Squidie stores workflow state, step attempts, retries, approvals, transitions, audit events, and recovery history in the host application's database. It does not run as a separate service, broker, or orchestration cluster.

The host application keeps its supervision tree, deployment model, repository, schedulers, queue backend, and operator surfaces. Squidie owns workflow progression, transition routing, retry semantics, pause and approval handling, replay and recovery policy, durable execution history, and graph inspection.

Queue delivery, worker supervision, and backend leasing remain host-owned concerns. Storage portability is defined by the journal storage adapter contract; the production relational implementation uses a Postgres-compatible Ecto adapter. See the storage strategy for adapter guarantees.

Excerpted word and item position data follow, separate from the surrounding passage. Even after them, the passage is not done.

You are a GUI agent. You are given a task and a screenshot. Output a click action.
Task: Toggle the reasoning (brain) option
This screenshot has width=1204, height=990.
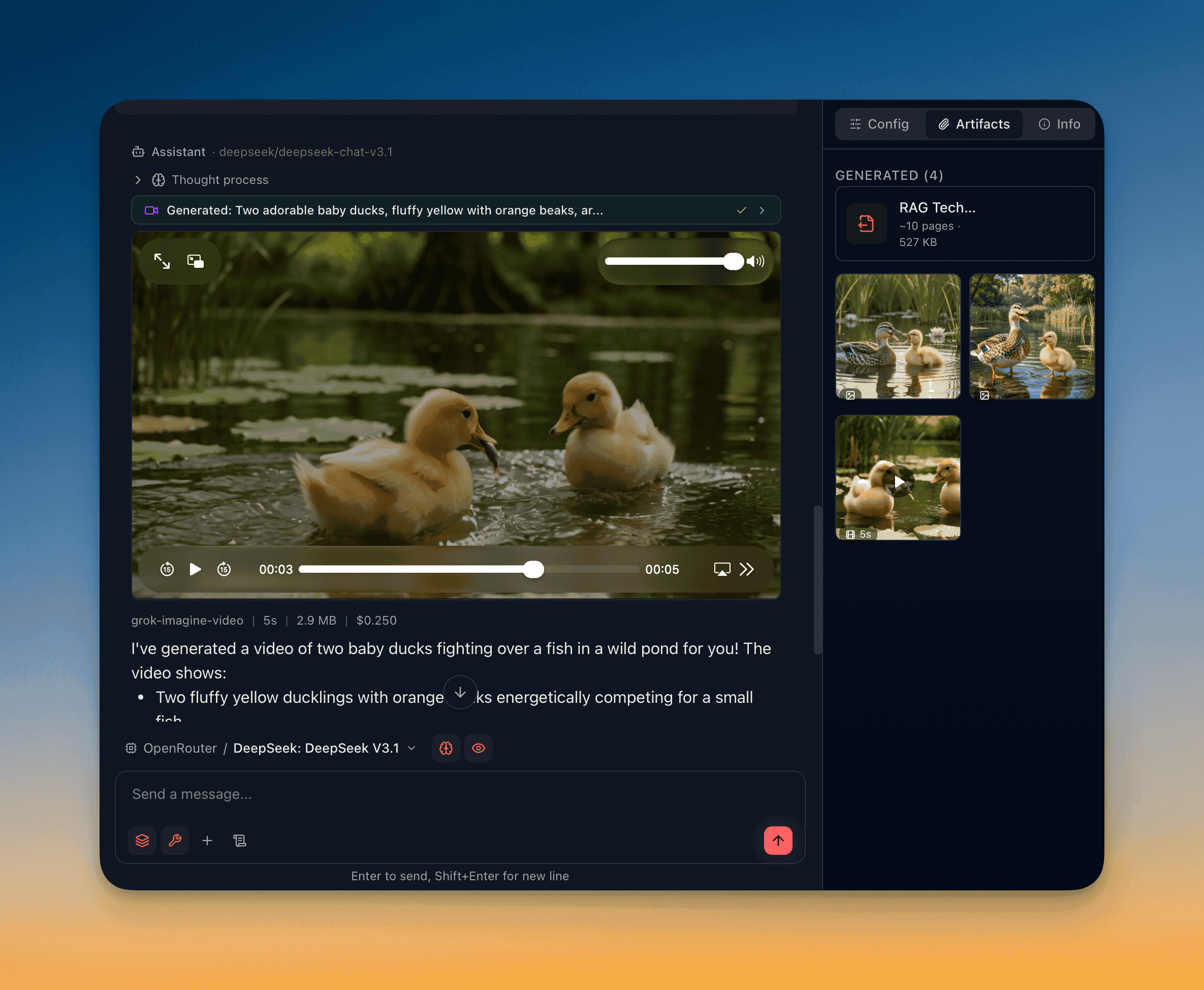[446, 748]
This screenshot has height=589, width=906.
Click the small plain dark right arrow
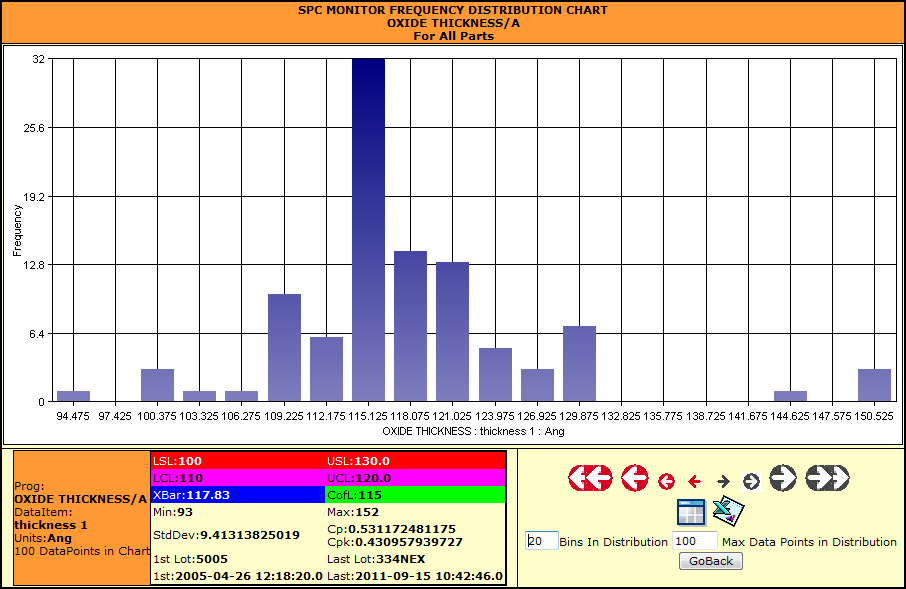click(723, 482)
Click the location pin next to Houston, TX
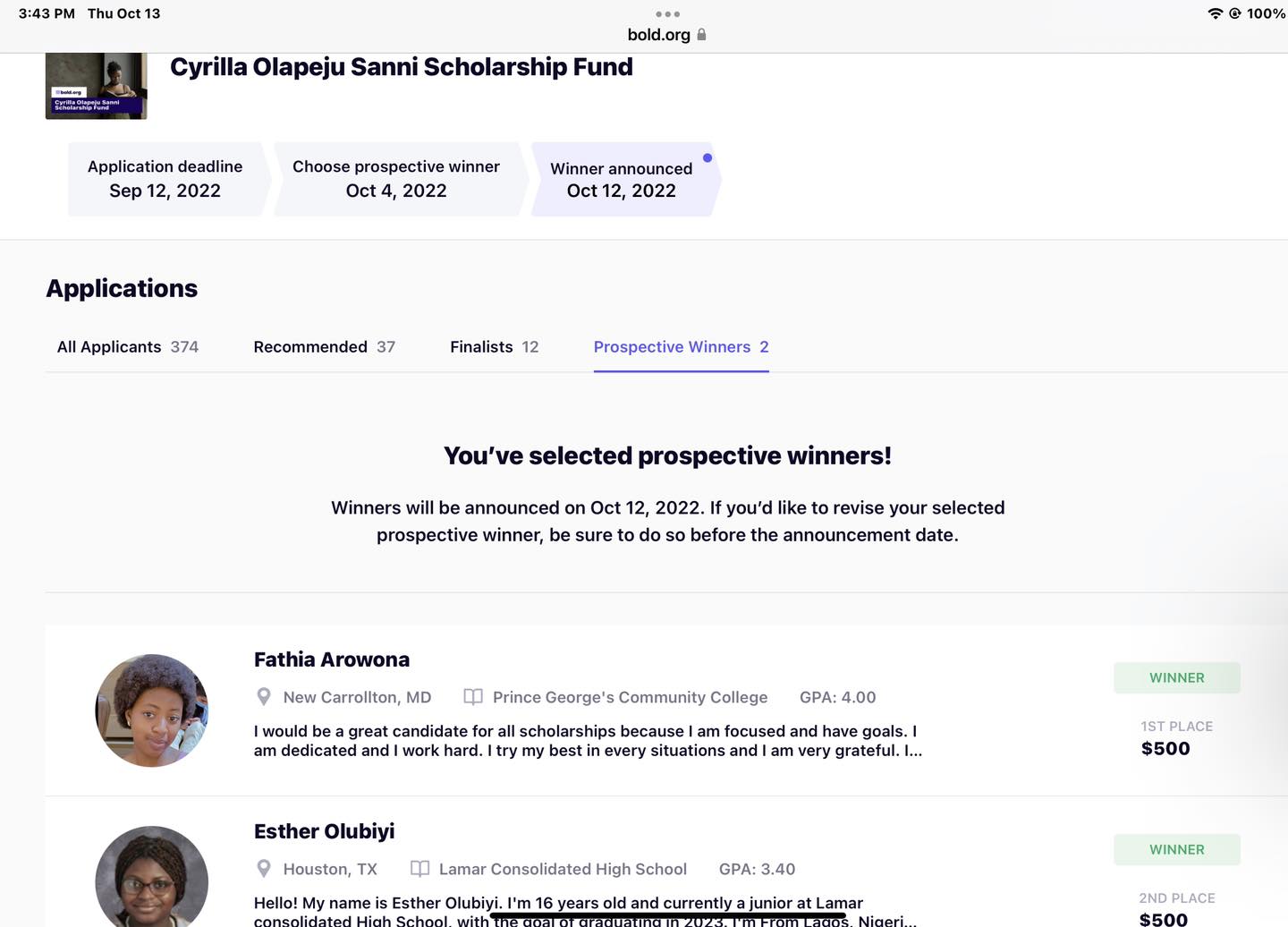Image resolution: width=1288 pixels, height=927 pixels. pyautogui.click(x=264, y=869)
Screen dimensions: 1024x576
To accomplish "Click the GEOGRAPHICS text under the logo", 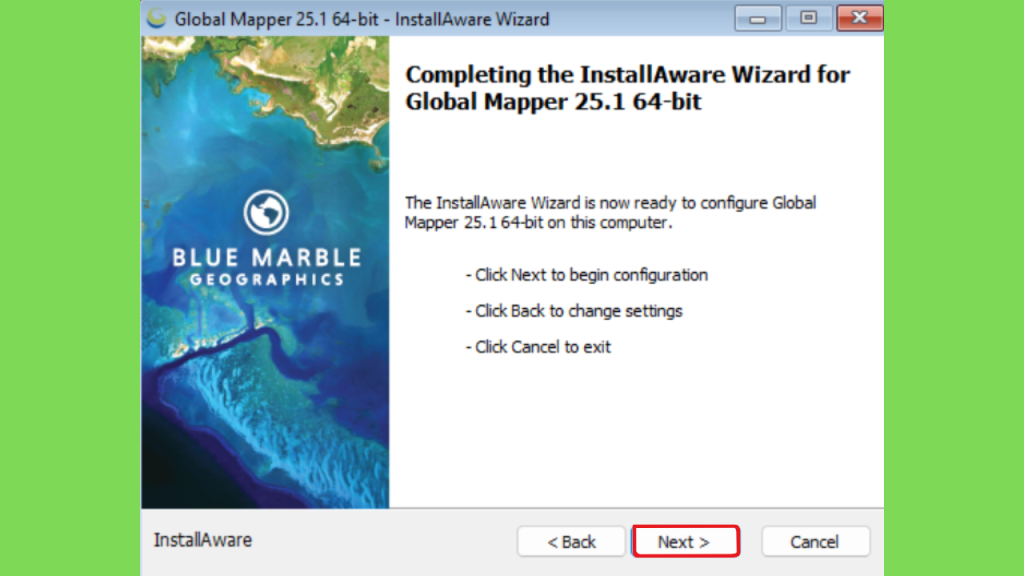I will pos(266,280).
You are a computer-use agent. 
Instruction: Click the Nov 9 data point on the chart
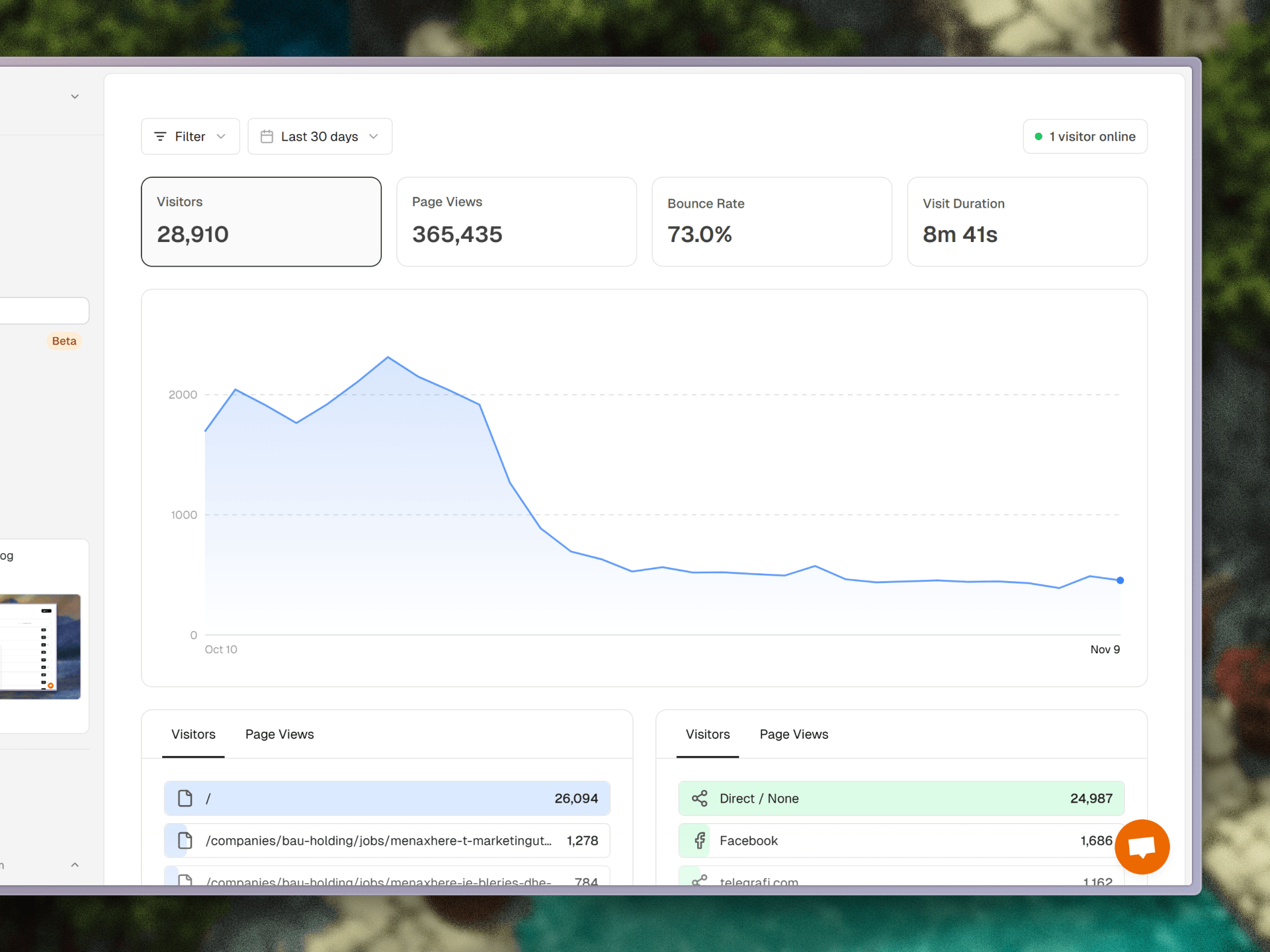[1119, 580]
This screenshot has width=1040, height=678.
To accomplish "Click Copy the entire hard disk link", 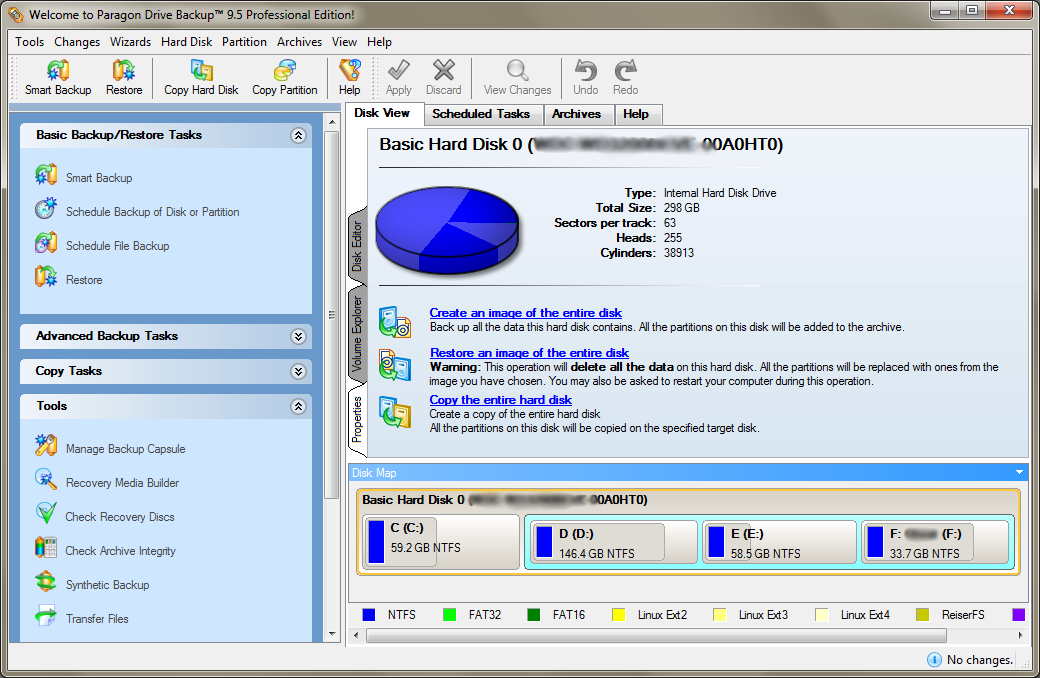I will [x=500, y=400].
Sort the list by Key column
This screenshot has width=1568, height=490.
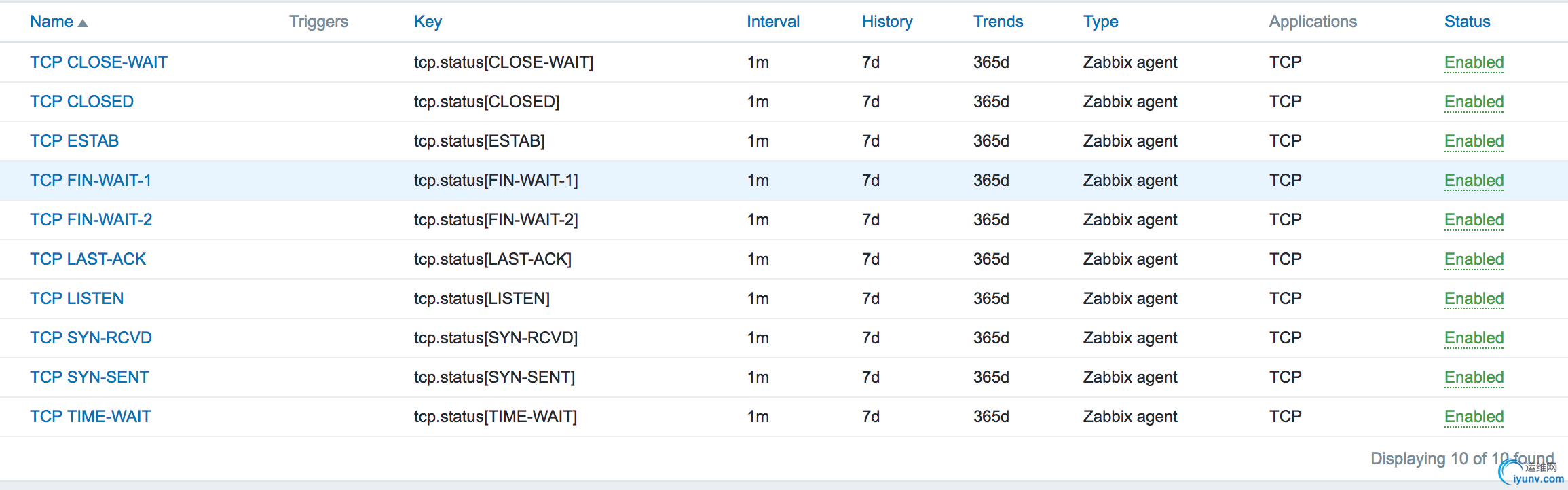pos(428,22)
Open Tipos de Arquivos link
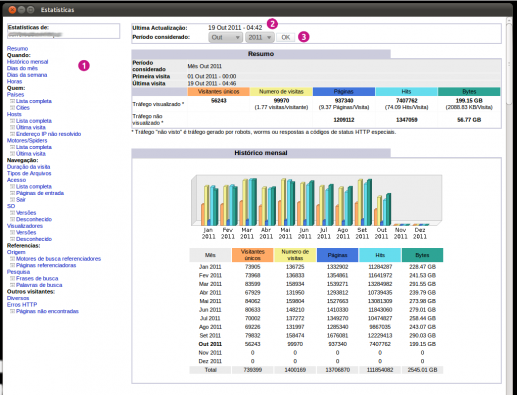This screenshot has height=395, width=517. coord(29,173)
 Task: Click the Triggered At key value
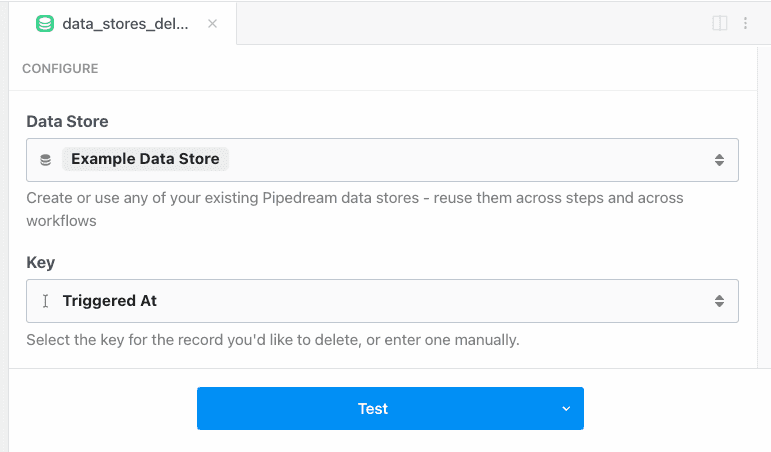110,301
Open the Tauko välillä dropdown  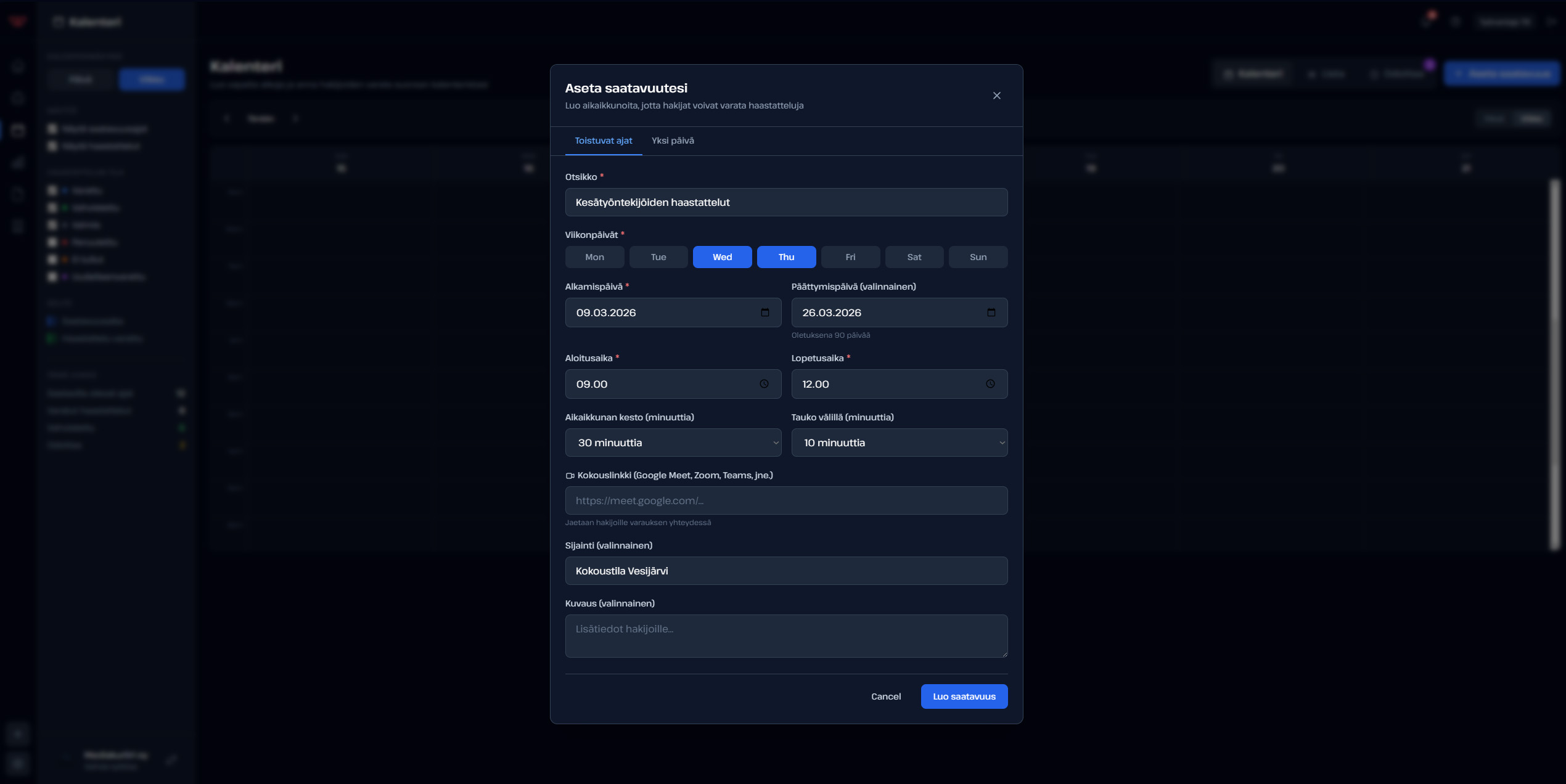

Adoption status Squidie provides a supported 0.1.x journal runtime for embedded host-app workflows.

Treat production rollout as an application-owned integration: run the host-app smoke and resilience checks, review the operational boundaries, and adopt the queue/leasing strategy that matches your deployment. See Production Readiness for the current baseline.

Start Here

The fastest way to start is the guided Livebook. It demonstrates creating a workflow, starting a durable run, executing work, and inspecting the result.

Run in Livebook

GoalResource
Find the right guideDocumentation guide
Run a guided interactive exampleGetting Started Livebook
Integrate Squidie into an existing applicationGetting Started guide
Review a complete working exampleMinimal host app
Add backend-owned delivery and leasesBedrock minimal host app
Review a small external OTP host appThe Beacon

The written guide covers installation, workflow creation, execution, run inspection, retries, manual gates, cron triggers, and Bedrock-backed leases. The Beacon is a compact OTP host application that uses Squidie for scheduled monitoring notifications with host-owned Bedrock delivery, cron scheduling, Discord webhooks, and file-backed seen-state.

Getting Started

Documentation and examples:

ReferenceDescription
Getting StartedSetup and first workflow run
Workflow AuthoringTriggers, steps, transitions, retries, and compensation
Host App IntegrationPhoenix and OTP integration
Reference WorkflowsApproval, recovery, saga, and cron examples
Minimal Host AppExecutable example application
Bedrock Minimal Host AppBackend-owned delivery with leases and retry requeue
ArchitectureRuntime flow and component boundaries

Installation

Add Squidie to your dependencies:

defp deps do
[
{:squidie, "~> 0.1.2"}
]
end

Configure the repo and default queue:

config :squidie,
repo: MiddleEarth.Repo,
queue: "default"

Install and run the migration:

mix deps.get
mix squidie.install
mix ecto.migrate

To keep workflow modules formatted consistently as DSL-style declarations, import Squidie formatter rules in .formatter.exs:

[
import_deps: [:squidie],
inputs: ["{mix,.formatter}.exs", "{config,lib,test}/**/*.{ex,exs}"]
]

Finally, start one host-owned executor loop. The loop is not a separate Squid Mesh service; it is just a supervised process in your application that asks Squidie for the next visible workflow attempt.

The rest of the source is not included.